··· Source extract ···

The time-bending first-person shooter Lemnis Gate took center stage on Thursday during the Gamescom online presentation hosted by Geoff Keighley. Developed by Ratloop Games Canada and published by Frontier Developments (Elite: Dangerous, Planet Coaster, Jurassic World: Evolution), each multiplayer round takes place across only 25 seconds of real time. But, thanks to its futuristic conceit, players can layer on additional moves to create a layered, dynamic round of play.
Polygon had the chance to interview the team in early August. We learned that even though each round only lasts 25 seconds, a single session will take about 15 minutes to play out.
“You play in first-person, and character ‘A’ becomes what you did [first],” said game director James Anderson. “After you’re finished with your 25 seconds that [gameplay] will loop over and over again until the end of the match. That character will always do that same loop, over and over again. Then I’ll take a turn, and I’ll add my character. Now, I’m adding him on the exact same 25 seconds. [...] At the end of the game, there’ll be five versions of me, and five versions of you, all playing in the same 25 seconds.”
Anderson was very candid about the challenges inherent in making a game such as this. Precision, it turns out, goes well beyond tight hitboxes.
“You’ve heard of the ‘butterfly effect,’ where one tiny little thing can create huge chaos somewhere else?” Anderson asked. “That’s something we’ve been dealing with since day one. Imagine that every single bullet, every jump, everything that you touch or look at, has to happen in exactly the same way every single time.
“If that bullet is off by one milometer,” he continued, “suddenly somebody didn’t die when they should have. And then that person went on to kill somebody else. And then now that person didn’t die, and then that p;erson went on to capture the objective, and now the objective is not captures. So there’s this massive cascading failure.”
The game includes seven different character classes such as the commander (a general-purpose character with an assault rifle), the chemist (who can paint toxic zones onto the map), the assistant (a robot with defensive abilities), and the sniper (who uses bullet-time at range). More will get named and revealed over time.
All things considered, this is a terribly interesting concept that could appeal to fans of first-person shooters and strategy games alike. The only stumbling block is the name.
What exactly is a “Lemnis Gate” anyway?
“I’m not sure I can tell you that,” Anderson said, right before he told us. “It’s an interplanetary network, which when fired up or powered will displace a massive region of space surrounding Earth back in time by 50 years.
“Each player in the game comes from parallel universes,” he continued, “and the players are competing to be the first dimension to activate the device and ensure that their reality is the one that survives.”
The final game, which is expected in early 2021 on PlayStation 4, Windows, and Xbox One, will include two-player and four-player, team-based versus modes.

··· Raw data ···

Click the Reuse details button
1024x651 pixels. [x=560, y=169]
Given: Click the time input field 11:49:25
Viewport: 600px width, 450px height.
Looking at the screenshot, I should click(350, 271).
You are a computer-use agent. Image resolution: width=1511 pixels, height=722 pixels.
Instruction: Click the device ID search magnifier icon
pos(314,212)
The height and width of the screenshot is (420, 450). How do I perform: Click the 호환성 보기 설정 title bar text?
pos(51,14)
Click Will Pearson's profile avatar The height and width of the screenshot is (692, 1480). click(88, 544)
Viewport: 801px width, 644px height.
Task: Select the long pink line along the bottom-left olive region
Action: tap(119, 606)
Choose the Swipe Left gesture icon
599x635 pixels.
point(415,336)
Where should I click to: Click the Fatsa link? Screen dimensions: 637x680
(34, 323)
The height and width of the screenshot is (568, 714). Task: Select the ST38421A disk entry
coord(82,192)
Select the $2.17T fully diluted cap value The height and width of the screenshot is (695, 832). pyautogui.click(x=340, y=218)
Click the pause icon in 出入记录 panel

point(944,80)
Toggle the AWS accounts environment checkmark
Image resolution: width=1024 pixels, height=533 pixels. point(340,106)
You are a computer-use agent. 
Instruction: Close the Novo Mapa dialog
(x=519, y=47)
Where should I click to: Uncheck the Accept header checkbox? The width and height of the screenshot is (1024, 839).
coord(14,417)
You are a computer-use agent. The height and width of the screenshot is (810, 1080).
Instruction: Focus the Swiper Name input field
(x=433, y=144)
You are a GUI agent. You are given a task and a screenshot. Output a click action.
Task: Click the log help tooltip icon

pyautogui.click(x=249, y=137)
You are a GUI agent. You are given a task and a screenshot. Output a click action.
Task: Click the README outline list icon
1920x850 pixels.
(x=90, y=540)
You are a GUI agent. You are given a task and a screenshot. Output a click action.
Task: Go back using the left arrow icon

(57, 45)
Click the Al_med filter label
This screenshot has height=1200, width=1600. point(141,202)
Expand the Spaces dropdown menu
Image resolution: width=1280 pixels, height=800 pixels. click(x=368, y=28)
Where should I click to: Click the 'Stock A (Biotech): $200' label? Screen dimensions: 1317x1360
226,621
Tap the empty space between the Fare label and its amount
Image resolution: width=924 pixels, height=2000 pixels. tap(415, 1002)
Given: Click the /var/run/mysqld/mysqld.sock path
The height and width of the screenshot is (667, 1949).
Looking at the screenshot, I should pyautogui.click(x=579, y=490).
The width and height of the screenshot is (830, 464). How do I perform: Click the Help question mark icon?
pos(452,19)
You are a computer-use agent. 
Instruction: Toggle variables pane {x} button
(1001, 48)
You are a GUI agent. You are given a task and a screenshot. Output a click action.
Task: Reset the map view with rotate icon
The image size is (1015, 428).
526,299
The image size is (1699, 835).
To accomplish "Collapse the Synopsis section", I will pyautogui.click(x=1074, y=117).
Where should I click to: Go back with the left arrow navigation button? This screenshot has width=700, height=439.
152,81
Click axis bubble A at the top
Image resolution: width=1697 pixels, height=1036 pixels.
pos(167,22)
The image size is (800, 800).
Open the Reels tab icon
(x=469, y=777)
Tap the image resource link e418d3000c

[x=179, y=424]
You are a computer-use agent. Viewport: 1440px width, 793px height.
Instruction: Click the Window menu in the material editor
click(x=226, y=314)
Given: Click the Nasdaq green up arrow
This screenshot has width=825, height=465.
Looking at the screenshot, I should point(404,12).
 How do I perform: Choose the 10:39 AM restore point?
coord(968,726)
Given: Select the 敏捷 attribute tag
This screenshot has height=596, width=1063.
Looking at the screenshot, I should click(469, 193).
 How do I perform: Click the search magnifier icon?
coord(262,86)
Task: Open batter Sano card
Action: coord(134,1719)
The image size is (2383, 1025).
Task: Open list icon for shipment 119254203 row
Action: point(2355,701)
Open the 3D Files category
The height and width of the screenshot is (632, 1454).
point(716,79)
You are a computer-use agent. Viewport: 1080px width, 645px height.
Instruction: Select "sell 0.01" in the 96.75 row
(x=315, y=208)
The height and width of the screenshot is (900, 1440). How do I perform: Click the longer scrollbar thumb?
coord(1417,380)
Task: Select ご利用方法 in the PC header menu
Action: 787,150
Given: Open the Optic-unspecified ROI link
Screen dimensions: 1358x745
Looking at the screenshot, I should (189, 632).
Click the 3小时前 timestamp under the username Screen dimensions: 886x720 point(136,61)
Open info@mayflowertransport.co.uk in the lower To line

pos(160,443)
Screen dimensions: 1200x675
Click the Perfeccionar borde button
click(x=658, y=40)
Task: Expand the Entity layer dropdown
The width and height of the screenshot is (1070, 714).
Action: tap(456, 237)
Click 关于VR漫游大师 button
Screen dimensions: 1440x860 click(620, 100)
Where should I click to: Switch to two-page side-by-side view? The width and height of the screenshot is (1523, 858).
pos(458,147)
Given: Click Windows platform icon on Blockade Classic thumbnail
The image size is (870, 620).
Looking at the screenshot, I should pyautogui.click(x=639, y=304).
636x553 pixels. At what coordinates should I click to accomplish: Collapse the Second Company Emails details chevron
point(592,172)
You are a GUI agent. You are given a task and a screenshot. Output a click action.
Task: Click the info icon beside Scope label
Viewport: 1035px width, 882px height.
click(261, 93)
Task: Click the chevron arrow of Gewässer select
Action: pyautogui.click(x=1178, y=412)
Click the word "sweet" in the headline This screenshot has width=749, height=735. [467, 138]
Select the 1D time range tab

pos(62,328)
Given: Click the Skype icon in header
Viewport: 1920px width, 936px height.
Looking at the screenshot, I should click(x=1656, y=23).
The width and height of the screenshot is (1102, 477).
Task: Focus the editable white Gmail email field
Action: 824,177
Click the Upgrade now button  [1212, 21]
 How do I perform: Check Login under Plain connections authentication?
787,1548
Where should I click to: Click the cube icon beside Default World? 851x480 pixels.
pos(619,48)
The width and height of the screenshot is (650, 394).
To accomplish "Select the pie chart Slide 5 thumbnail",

···

--- Your assignment ---
Could you rewrite the Lemnis Gate article starting at the words "All things considered, this" and stopping after "team-based versus modes.", renaming "Anderson" as "the game director"? Use only the Lemnis Gate article, not the stored data.

--- Written solution ---
All things considered, this is a terribly interesting concept that could appeal to fans of first-person shooters and strategy games alike. The only stumbling block is the name.
What exactly is a “Lemnis Gate” anyway?
“I’m not sure I can tell you that,” the game director said, right before he told us. “It’s an interplanetary network, which when fired up or powered will displace a massive region of space surrounding Earth back in time by 50 years.
“Each player in the game comes from parallel universes,” he continued, “and the players are competing to be the first dimension to activate the device and ensure that their reality is the one that survives.”
The final game, which is expected in early 2021 on PlayStation 4, Windows, and Xbox One, will include two-player and four-player, team-based versus modes.